A Chinese enterprise blockchain consortium, FISCO, has created its own blockchain protocol which it plans to launch in November at the Singapore Fintech Festival. The consortium consists of more than 100 organizations including WeBank, Tencent, Huawei, and ZTE. FISCO is the Financial Blockchain Shenzhen Consortium.
The launch announcement is headlined “Challenging Hyperledger Fabric with a Consortium Chain from China”. Hyperledger’s website is published in two languages: English and Chinese.
The open source platform is called FISCO BCOS and plans to be coinless and open to the public. That means a public permissioned blockchain so that only accredited organizations can host nodes, but members of the public can use the functionality. This is reinforced by the consensus mechanism which is Byzantine fault tolerance (BFT).
BCOS features
The Performance for public blockchains such as Bitcoin and Ethereum is known to be very slow. But that’s because they are permissionless. By comparison, BCOS which is permissioned has a rate of more than a thousand transactions per second (TPS) with split-second confirmation. Hyperledger Fabric can get as high as 2,250 TPS, and R3’s Corda and Digital Asset can reach more than 6,000 TPS.
Additionally, the BCOS platform enables concurrent computation and a multichain architecture with cross-chain interactions. Different applications could hence reside on different chains. Other blockchains have multichain architectures such as Cosmos and Polkadot. Cosmos is currently in the process of going live.

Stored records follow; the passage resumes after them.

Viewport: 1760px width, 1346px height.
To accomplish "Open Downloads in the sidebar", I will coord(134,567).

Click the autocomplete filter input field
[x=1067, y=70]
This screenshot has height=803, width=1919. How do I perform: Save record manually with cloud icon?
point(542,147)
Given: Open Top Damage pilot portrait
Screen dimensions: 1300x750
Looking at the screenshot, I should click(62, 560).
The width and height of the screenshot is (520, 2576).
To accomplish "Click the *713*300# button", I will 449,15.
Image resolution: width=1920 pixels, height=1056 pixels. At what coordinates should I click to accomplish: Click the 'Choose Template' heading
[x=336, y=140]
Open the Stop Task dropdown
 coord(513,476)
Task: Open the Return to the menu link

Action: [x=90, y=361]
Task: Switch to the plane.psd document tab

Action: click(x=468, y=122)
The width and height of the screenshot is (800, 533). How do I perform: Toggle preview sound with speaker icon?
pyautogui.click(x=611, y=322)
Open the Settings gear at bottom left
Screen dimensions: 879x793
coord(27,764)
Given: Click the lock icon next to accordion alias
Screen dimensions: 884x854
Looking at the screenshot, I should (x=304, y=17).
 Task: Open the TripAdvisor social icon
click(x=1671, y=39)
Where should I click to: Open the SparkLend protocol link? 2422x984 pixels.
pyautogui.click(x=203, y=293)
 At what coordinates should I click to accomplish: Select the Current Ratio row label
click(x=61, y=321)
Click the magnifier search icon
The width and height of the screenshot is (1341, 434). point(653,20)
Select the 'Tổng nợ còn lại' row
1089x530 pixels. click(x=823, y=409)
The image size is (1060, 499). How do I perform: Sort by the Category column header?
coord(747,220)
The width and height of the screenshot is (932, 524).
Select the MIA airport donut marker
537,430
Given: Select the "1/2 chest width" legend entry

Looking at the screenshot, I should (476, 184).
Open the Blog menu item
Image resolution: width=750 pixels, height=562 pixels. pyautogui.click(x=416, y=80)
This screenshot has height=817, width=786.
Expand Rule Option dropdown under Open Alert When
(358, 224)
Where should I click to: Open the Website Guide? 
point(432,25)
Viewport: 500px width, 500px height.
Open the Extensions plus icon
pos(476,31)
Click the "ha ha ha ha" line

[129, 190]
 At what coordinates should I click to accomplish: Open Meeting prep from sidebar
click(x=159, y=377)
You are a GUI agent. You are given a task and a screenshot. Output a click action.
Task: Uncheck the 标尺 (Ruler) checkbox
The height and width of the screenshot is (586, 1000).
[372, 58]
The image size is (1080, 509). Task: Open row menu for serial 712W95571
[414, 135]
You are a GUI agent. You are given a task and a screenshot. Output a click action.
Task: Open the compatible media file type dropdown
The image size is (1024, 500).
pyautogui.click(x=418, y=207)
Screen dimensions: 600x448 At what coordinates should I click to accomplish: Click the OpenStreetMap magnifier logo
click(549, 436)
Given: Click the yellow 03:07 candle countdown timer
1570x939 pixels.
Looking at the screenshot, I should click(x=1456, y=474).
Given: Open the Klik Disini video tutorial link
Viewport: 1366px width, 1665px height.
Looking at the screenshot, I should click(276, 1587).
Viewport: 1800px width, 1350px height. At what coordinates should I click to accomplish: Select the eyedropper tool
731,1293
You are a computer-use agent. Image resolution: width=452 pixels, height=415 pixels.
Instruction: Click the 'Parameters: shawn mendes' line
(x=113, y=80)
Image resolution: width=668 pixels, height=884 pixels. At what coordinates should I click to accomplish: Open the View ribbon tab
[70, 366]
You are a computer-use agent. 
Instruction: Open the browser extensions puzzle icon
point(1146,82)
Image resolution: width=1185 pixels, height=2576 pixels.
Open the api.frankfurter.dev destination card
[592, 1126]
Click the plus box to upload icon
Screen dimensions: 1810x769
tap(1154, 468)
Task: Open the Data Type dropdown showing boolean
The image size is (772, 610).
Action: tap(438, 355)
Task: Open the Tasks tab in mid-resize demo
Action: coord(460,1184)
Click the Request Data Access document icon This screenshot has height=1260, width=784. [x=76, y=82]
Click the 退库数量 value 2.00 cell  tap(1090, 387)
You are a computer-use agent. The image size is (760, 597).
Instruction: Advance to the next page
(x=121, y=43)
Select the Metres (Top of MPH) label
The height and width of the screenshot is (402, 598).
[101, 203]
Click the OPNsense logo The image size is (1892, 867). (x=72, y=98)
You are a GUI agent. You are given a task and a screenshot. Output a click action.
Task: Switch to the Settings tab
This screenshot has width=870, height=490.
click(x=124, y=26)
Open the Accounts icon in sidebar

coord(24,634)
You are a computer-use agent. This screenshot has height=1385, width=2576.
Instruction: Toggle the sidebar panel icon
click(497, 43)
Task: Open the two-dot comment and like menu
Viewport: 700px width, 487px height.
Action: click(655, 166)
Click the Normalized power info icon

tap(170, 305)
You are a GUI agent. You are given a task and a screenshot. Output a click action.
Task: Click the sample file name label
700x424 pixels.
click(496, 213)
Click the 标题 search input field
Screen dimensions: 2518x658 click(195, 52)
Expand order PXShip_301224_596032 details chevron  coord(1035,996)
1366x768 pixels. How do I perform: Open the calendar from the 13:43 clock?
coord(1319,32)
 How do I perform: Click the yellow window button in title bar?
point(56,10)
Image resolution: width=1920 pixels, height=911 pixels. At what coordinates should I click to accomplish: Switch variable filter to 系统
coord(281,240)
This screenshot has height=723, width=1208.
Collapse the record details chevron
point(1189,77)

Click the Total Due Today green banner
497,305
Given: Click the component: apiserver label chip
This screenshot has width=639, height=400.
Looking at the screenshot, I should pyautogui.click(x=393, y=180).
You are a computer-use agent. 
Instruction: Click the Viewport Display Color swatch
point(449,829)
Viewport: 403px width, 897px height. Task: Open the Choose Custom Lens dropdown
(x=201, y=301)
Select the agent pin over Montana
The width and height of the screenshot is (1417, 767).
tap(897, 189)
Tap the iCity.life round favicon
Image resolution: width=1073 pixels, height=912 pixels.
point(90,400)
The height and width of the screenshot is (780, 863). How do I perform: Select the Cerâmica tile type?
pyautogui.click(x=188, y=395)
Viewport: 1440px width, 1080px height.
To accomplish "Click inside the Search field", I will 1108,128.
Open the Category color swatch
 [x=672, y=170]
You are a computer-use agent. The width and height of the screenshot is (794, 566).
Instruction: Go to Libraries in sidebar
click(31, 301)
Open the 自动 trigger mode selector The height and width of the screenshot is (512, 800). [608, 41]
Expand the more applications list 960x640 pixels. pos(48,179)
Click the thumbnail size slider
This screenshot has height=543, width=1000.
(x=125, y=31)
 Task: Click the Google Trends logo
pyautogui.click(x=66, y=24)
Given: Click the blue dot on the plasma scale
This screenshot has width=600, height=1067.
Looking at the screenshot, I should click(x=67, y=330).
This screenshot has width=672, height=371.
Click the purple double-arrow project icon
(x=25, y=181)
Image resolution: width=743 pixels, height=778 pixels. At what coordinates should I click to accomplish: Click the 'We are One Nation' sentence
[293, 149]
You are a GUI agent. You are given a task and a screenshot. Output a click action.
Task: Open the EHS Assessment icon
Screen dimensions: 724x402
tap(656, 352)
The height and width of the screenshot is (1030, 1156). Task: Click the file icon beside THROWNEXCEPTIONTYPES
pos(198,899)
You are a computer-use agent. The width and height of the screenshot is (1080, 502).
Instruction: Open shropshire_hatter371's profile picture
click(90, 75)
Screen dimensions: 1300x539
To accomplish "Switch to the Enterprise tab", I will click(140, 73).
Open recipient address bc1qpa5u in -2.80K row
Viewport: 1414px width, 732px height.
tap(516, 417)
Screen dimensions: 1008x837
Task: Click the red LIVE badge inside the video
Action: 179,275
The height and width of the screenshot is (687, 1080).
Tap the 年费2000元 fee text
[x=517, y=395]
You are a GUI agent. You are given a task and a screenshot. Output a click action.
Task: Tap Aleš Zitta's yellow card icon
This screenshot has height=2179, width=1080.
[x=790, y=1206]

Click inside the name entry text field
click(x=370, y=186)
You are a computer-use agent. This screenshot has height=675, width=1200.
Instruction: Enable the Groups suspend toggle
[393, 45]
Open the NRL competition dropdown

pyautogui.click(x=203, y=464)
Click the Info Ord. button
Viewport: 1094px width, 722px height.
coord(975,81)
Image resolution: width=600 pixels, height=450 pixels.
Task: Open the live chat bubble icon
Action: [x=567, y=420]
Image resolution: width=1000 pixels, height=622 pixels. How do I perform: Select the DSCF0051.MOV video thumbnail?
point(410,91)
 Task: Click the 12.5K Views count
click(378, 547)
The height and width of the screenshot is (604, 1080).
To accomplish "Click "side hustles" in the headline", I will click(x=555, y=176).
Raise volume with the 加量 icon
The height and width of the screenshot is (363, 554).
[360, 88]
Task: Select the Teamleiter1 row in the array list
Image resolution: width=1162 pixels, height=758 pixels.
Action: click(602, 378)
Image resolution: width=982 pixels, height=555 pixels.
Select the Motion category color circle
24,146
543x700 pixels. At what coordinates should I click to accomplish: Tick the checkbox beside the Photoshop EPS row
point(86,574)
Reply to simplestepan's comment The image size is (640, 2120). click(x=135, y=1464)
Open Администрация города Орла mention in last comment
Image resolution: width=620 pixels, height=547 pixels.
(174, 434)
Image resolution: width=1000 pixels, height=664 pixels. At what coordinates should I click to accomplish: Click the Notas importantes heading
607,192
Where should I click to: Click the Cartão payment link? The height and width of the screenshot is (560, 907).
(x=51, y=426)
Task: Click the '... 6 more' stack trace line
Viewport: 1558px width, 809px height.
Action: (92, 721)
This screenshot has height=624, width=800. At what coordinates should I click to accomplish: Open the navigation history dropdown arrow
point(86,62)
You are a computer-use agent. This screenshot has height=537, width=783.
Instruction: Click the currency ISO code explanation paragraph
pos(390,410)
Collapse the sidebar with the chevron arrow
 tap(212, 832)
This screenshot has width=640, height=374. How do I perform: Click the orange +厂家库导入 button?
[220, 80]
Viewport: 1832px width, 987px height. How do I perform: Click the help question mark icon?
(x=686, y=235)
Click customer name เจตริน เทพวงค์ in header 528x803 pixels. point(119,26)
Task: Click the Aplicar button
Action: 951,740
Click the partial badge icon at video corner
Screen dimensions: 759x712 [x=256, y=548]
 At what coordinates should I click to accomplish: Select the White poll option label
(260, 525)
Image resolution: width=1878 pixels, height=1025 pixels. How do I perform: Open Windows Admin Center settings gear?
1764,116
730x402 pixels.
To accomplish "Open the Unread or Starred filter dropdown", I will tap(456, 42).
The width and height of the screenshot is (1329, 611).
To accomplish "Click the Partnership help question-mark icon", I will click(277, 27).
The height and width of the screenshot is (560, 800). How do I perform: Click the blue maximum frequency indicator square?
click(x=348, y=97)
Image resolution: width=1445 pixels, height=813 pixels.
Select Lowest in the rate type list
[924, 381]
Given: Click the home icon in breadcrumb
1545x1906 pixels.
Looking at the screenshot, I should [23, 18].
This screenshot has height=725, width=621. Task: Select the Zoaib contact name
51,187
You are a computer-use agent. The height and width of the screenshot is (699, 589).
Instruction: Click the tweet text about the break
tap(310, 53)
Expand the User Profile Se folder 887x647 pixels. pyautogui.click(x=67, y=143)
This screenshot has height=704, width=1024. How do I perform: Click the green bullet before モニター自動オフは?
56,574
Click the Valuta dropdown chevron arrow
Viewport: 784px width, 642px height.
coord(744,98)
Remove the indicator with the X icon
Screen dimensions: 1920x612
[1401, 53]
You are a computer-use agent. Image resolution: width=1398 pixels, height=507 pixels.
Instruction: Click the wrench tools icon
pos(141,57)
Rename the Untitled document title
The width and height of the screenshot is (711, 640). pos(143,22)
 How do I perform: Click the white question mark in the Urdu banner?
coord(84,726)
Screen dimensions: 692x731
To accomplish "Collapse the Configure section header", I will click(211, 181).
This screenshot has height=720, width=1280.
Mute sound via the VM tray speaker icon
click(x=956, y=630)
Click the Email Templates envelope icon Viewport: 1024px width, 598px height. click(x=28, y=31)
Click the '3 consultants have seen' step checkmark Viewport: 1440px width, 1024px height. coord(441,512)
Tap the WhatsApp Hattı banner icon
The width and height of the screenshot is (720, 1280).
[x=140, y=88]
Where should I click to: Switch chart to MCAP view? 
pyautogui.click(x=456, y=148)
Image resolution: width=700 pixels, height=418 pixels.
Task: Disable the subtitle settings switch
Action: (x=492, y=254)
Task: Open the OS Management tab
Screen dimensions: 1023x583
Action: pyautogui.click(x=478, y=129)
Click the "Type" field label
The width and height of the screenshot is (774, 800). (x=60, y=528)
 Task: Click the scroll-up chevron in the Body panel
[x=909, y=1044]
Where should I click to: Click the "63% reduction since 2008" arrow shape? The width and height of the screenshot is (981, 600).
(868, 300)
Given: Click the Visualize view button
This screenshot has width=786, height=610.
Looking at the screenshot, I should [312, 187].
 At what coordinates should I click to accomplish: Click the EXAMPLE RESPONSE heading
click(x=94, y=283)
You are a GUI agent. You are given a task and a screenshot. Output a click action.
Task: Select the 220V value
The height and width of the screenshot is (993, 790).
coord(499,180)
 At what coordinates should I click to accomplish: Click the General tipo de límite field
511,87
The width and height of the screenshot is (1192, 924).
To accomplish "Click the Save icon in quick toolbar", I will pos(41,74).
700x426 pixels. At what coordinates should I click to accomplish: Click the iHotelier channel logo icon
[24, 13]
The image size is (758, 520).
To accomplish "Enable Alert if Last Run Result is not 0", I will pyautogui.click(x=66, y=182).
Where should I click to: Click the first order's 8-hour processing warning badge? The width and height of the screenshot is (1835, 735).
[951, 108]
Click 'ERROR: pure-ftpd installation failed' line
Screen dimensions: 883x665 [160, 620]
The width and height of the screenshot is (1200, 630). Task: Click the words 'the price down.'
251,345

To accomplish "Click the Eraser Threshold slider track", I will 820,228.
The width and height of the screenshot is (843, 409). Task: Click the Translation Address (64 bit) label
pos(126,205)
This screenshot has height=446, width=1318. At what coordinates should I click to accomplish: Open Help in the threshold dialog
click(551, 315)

To ensure privacy BCOS supports Zero-Knowledge Proofs which allow users to reveal information without sharing private data. For example, a company could find out that a user is over 18 without knowing their age. Additionally, BCOS supports homomorphic encryption. The latter allows calculations to be done using encrypted data without the nodes having access to the data. Other privacy aspects include group and ring signatures.
The system has observatory nodes which can be used by regulators and auditors.
FISCO says there are currently ten applications being developed. They include a bank reconciliation application, supply chain finance, tracing evidence for legal cases, and copyright trading.
To encourage adoption, there’s a competition running in China organized by the China Electronics Technology Standardization Institute, the China Computer Society and others.
For many financial applications its useful to enable on-chain settlement with a stable coin. The lack of a coin could be addressed in future when China launches a Central Bank Digital Currency.
There’s significant enterprise blockchain activity in China. To date outside of China Zhong An has gained a signficant profile.